Ungkapan innaa lillahi wa innaa ilaihi raaji’un bukan doa dan sama sekali
tidak bermaksud mendoakan orang yang wafat, melainkan ungkapan zikir biasa yang
dikaitkan dalam konteks bila ada yang wafat. Sedangkan yang wafat itu beragama
apapun, tidaklah menjadi masalah. Sebab makna lafaz dari hanyalah ungkapa bahwa
kita ini semua milik Allah dan kita pasti akan kembali kepadan-Nya. Bahwa
seorang mati dalam keadaan beriman atau tidak beriman, itu urusan
masing-masing.
Selama lafaz itu tidak bermakna doa atau memohonkan ampunan, tentu tidak
terkena larangan. Namun bila diteruskan dengan ungkapan lain, seperti: semoga
arwahnya diterima di sisi tuhan , tentu saja haram hukumnya. Sebab siapapun
yang meninggal bukan sebagai muslim, sudah pasti arwahnya tidak akan diterima
Allah. Tapi bukan gentayangan, melainkan tidak diterima sebagai hamba yang baik,
sebaliknya diterima sebagai hamba yang kafir, ingkar dan sudah pasti 100% masuk
neraka. Dan tanpa kemungkinan untuk diampuni lagi dosanya.

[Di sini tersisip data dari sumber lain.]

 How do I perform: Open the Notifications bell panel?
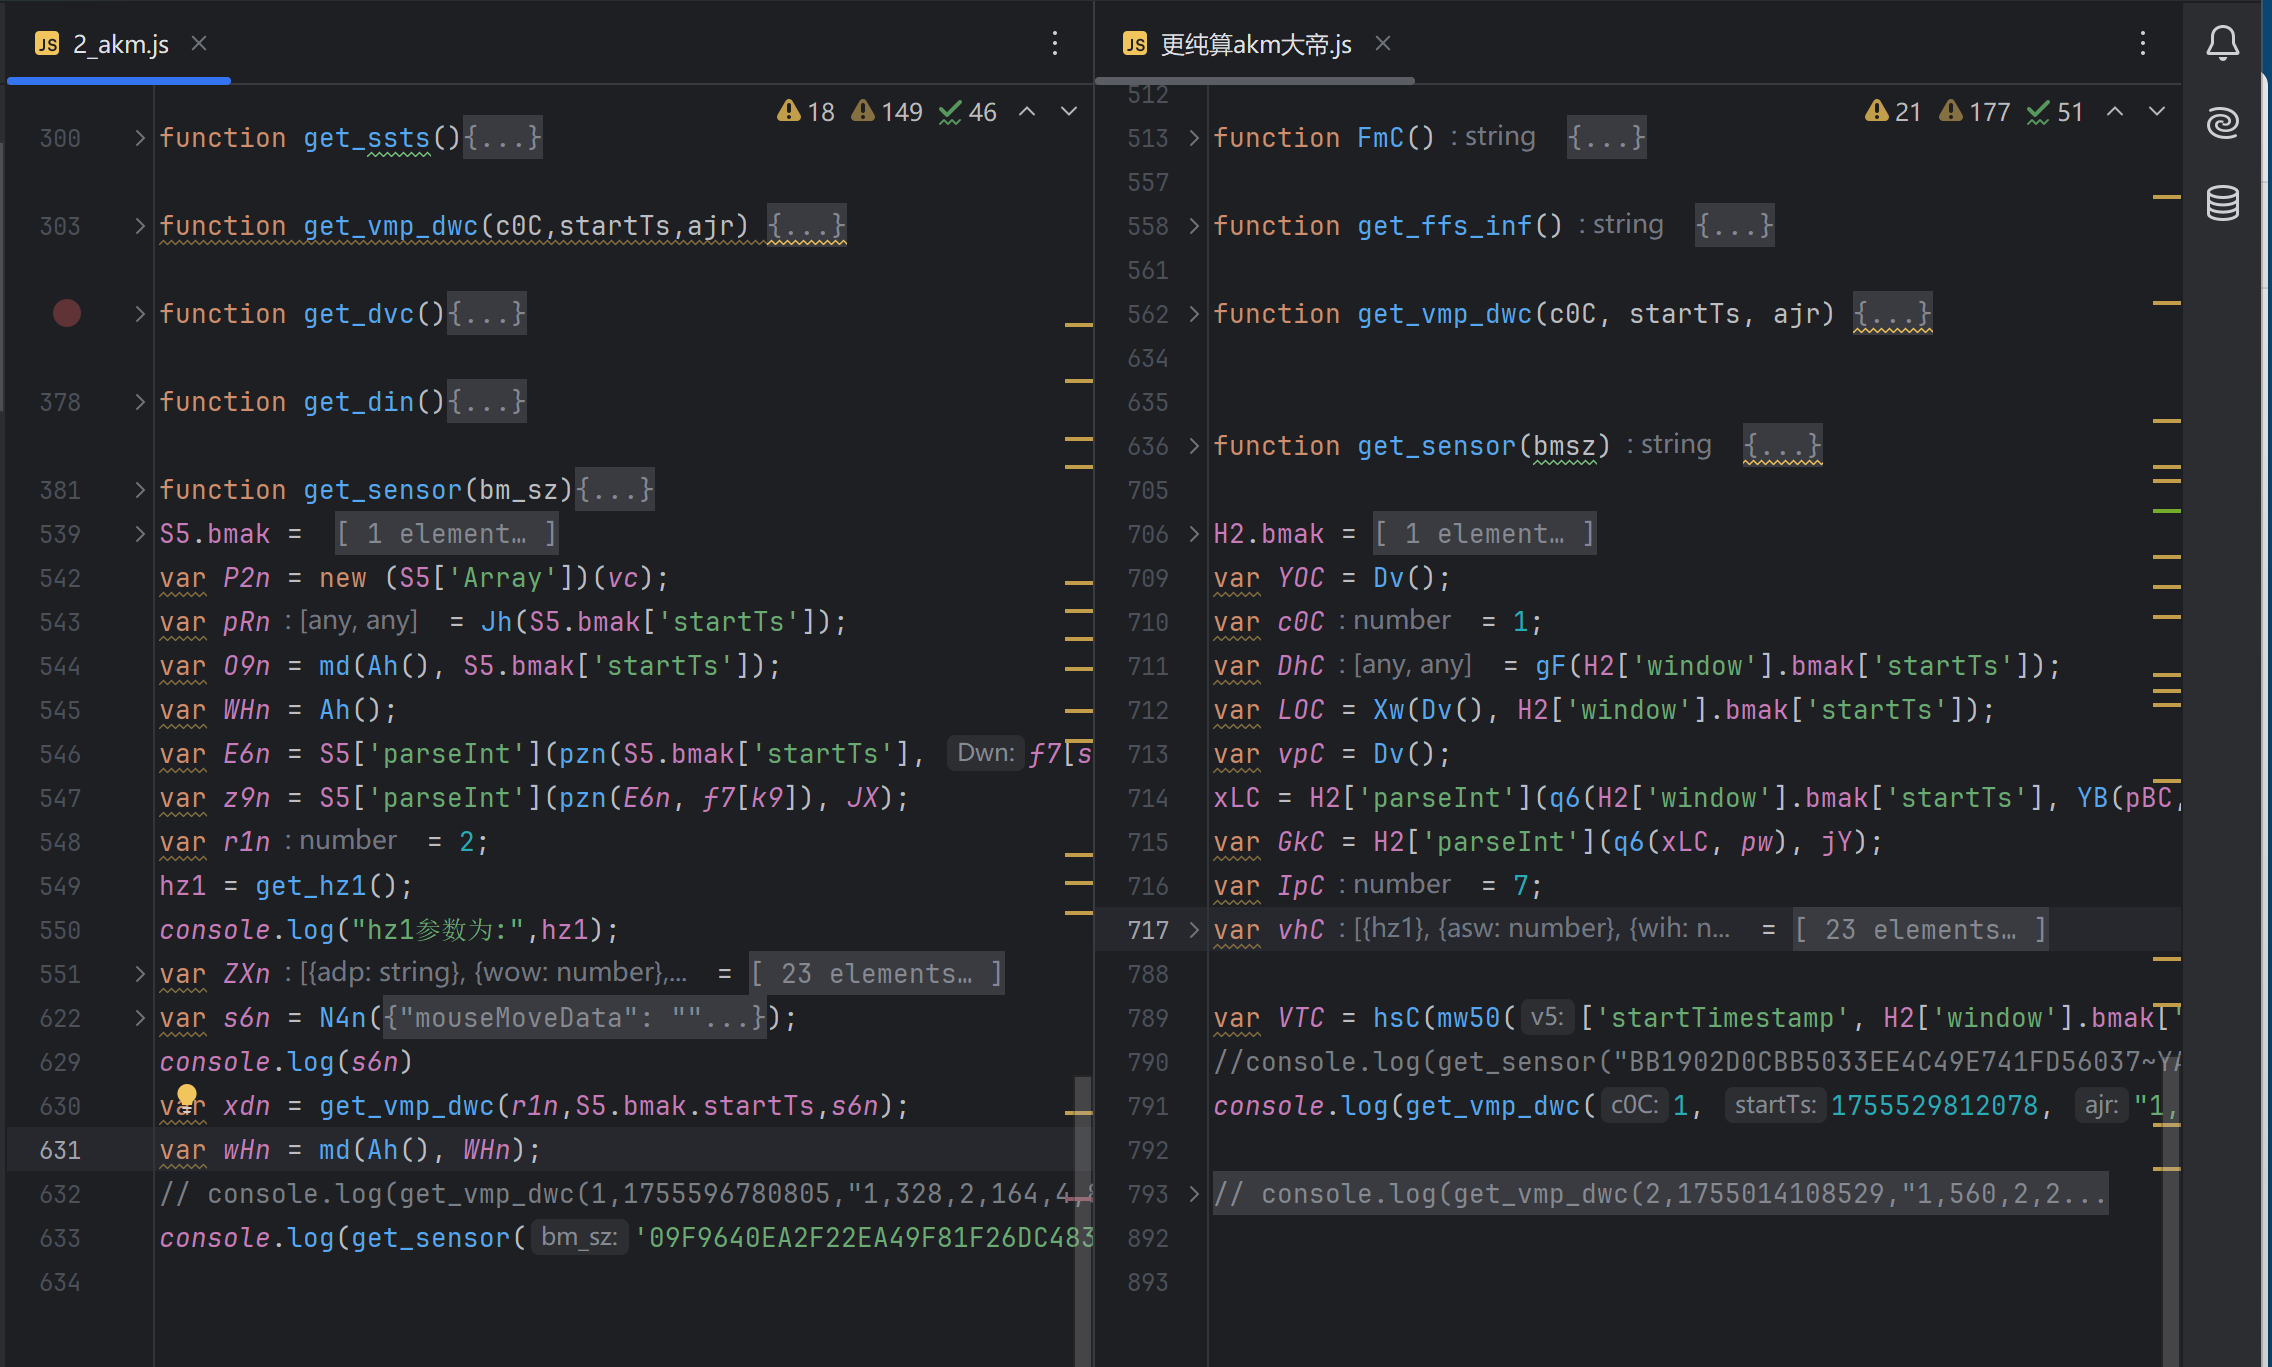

Demikian juga bila harapan kita adalah: Semoga arwahnya tenang di sisi-Nya ,
tentu saja tidak boleh. Sebab dalam pandangan aqidah kita, seorang yang mati
dalam keadaan kafir, arwahnya tidak akan tenang. Sebab mereka harus berhadapan
dengan malaikat azab. Jadi tidak layak kalau dimakamnya ditulis: RIP , yang
benar adalah RIF .
Apa yang kami sampaikan ini bukan berarti kita harus membenci non muslim.
Sama sekali tidak. Namun tema ini adalah bagian dari aqidah seorang muslim,
untuk membedakan bahwa agama Islam itu tidak sama dengan agama lain. Bedanya
jelas, yang muslim kalau mati masuk surga sedangkan yang bukan muslim matinya
pasti masuk neraka. Jadi ungkapan bahwa semua agama itu sama adalah ungkapan
yang sesat dan menyesatkan.
Tetapi kalau kita sampaikan rasa bela sungkawa kepada keluarga yang
ditinggalkan, misalnya dengan ucapan turut berduka cita, seperti yang umumnya
tertulis di karangan bunga, tentu tidak menjadi masalah. Toh, ungkapan ini juga
bukan doa melainkan hanya ungkapan rasa simpati sebagai sesama manusia biasa.
Bahkan kalaupun kita mohon kepada Allah SWT agar keluarga yang ditinggalkan
diberikan ketabahan dan kesabaran, tentu saja tidak mengapa.